Panellists included Samuel Seeff, chairman of the Seeff Property Group along with other executive heads of traditional and online estate agencies and a property portal. The panel largely agreed that while PropTech advancement has accelerated during the Covid-19 Lockdown, there have been no dramatic changes in the industry and not much disruption on the immediate horizon.
If ever there was a time for PropTech to take centre stage, it was during the Covid-19 Lockdown. Yet, says Seeff, despite the significant use of technology and advances, it was only really when agents were permitted to assist purchasers with physical viewing and negotiation to conclude deals that the market started moving again.
It is not just in SA, but across major markets including the USA, where it is now clear that while technology is enabling estate agents to provide a more professional service, it is not replacing agents any time soon.
Despite estate agents being singled out for disruption, Seeff says that it is interesting that of all industries, property has been particularly resilient in terms of disruption. The reality seems that people are just not comfortable with their biggest asset being traded purely online.
Selling and buying a home is the single most significant financial transaction that most people will ever make. It is not like buying a pair of shoes or even a couch online. The costs and consequences are significant.

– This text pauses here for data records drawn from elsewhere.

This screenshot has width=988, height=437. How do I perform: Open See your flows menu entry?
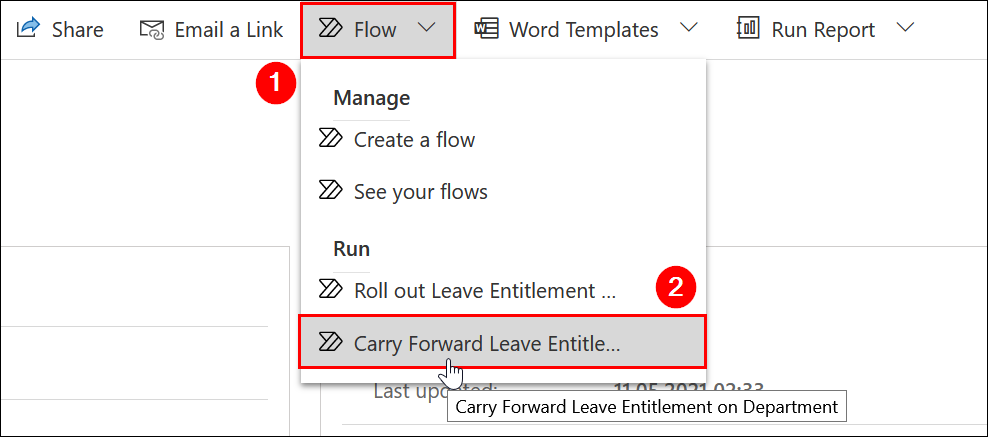click(x=420, y=191)
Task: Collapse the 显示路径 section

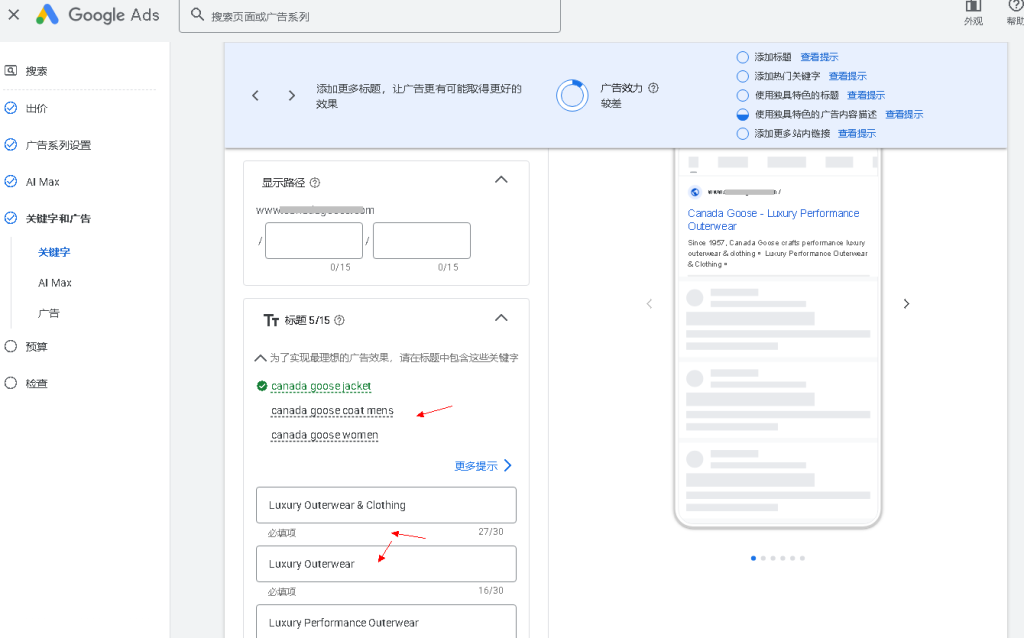Action: click(501, 179)

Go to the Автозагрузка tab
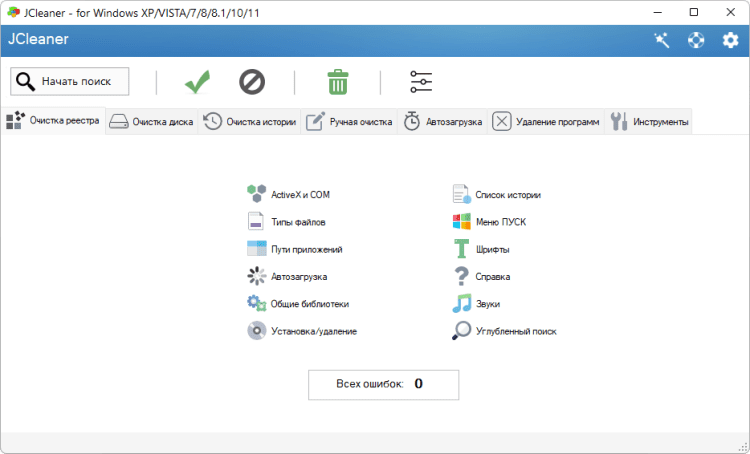(443, 122)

Given the financial and legal complexity, sellers and buyers need the assistance of a professional intermediary, preferably a trusted local operator with a track record in the area.

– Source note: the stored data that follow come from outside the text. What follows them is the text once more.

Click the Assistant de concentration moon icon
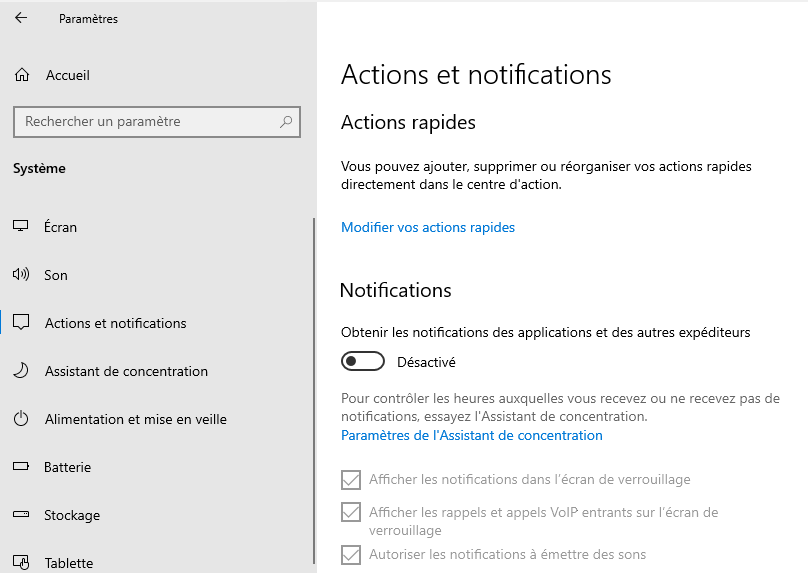The width and height of the screenshot is (808, 573). pos(21,371)
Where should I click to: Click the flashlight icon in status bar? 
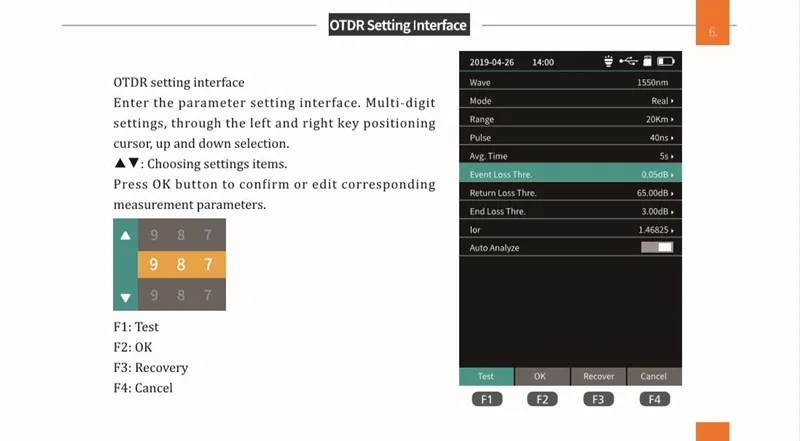pyautogui.click(x=608, y=61)
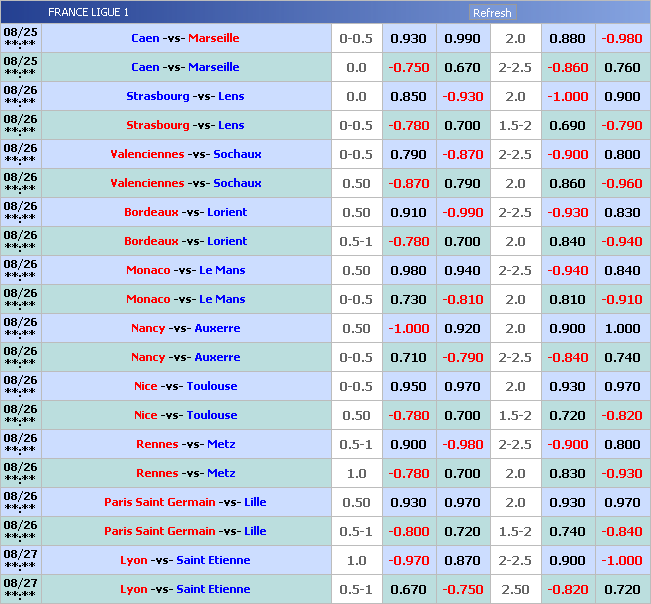651x604 pixels.
Task: Select the 0.920 odds for Auxerre
Action: tap(462, 329)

The disruption that we have seen has been in terms of the professionalisation of the industry through the new qualifications framework together with PropTech which enables agents to offer a faster and more professional service to sellers and buyers, he says further.
Important aspects of the transaction between seller and buyer, however, still requires a trusted agent who can guide the seller and buyer through the process and provide guidance on financing options, pricing, and the market.

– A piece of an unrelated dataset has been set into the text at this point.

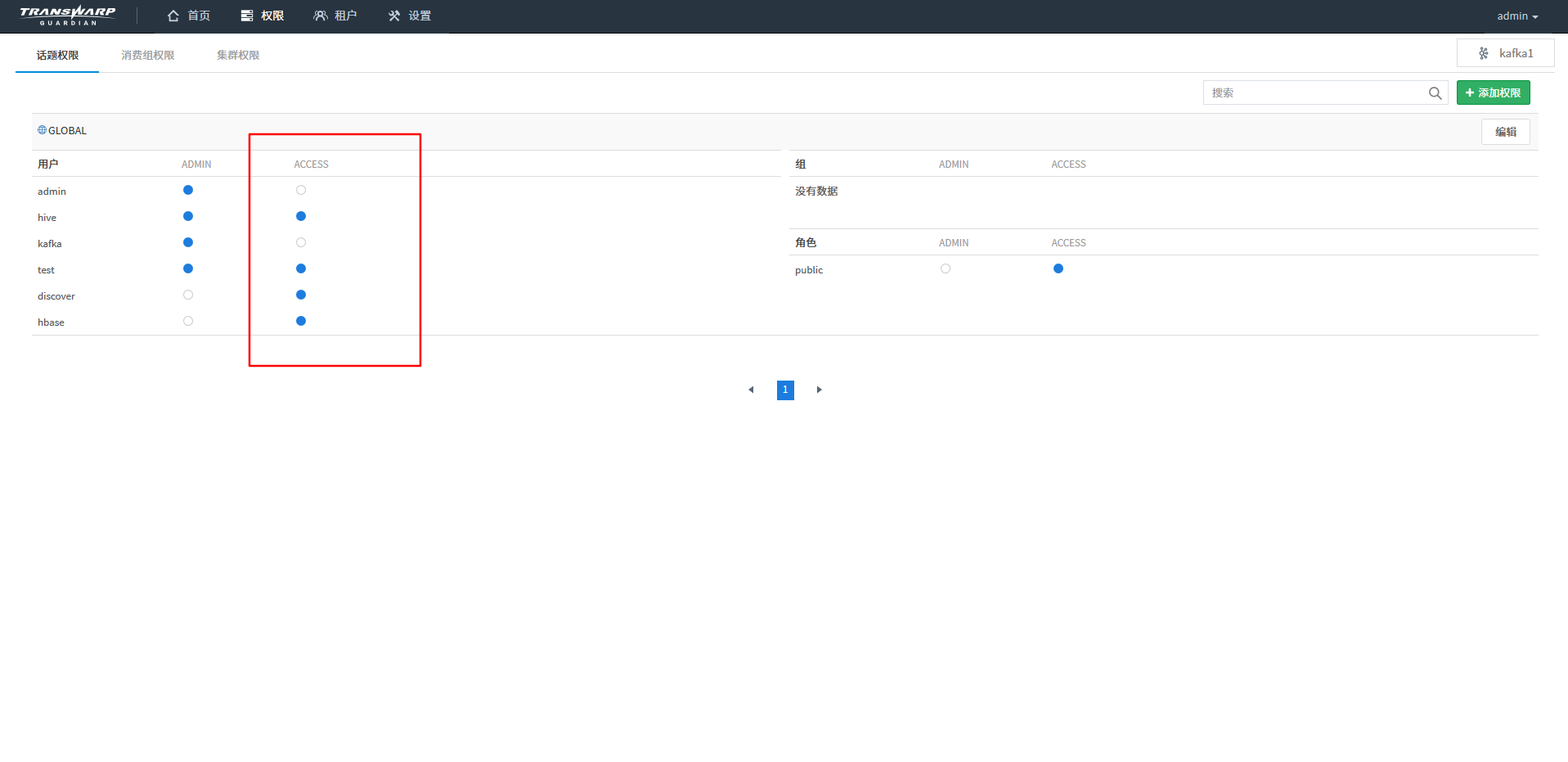The width and height of the screenshot is (1568, 762).
Task: Switch to the 集群权限 tab
Action: pyautogui.click(x=238, y=56)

The critical outcome and objective of any real estate transactions is negotiating and facilitating an equitable win-win outcome for both seller and purchaser and this is the critical role that an estate agent plays.
Sellers and buyers also still largely make use of recommendations. As one panellist mentioned, in the USA, statistics show that 90% of real estate business comes from referrals and repeat business. This, says Seeff, is largely due to the human interaction and experience.
Agents who have not yet adapted to new technology, may be finding it disruptive, but Seeff says that most are embracing and adopting technology. Certainly, within the Seeff Property Group we are seeing a high rate of adoption, he says.
Generally, what has been punted as disruption by newcomers have added nothing new to the industry in terms of technology or systems which traditional agents are not already offering with great success. Property portals for example, disrupted the print advertising industry, not estate agents.
Real disruption raised by one panellist, and Seeff agrees, will only come once the entire real estate chain is automated, from the banks to the municipalities, signature of documentation and the deeds offices. It was cited that in the USA for example, the transfer of a property can now be registered within 7 days.
Flowing from this, another panellist noted that “big data” will be another disruption, being in the form of real time data, analytics, and trends to enable agents to better advise clients and predict how the market may move being another disrupter which can only flow from full digitalisation of real estate transactions. Currently, data is about six months old, and possibly older now with the deeds’ office delays. Seeff says that to make informed predictions requires more accurate information.
Another potential disruptor which has been punted for the SA market, is iBuyer. This being where technology is used to make an offer on your home instantly and the property is then later resold on the open market at a profit, generally after upgrading it.
Seeff says that it is questionable whether iBuyer will gain much traction in SA in view of the costs including a higher interest rate and Capital Gains Tax. It is much easier to buy and trade in markets where interest rates and property costs are lower, and it is unlikely that investors will see property as a viable investment here.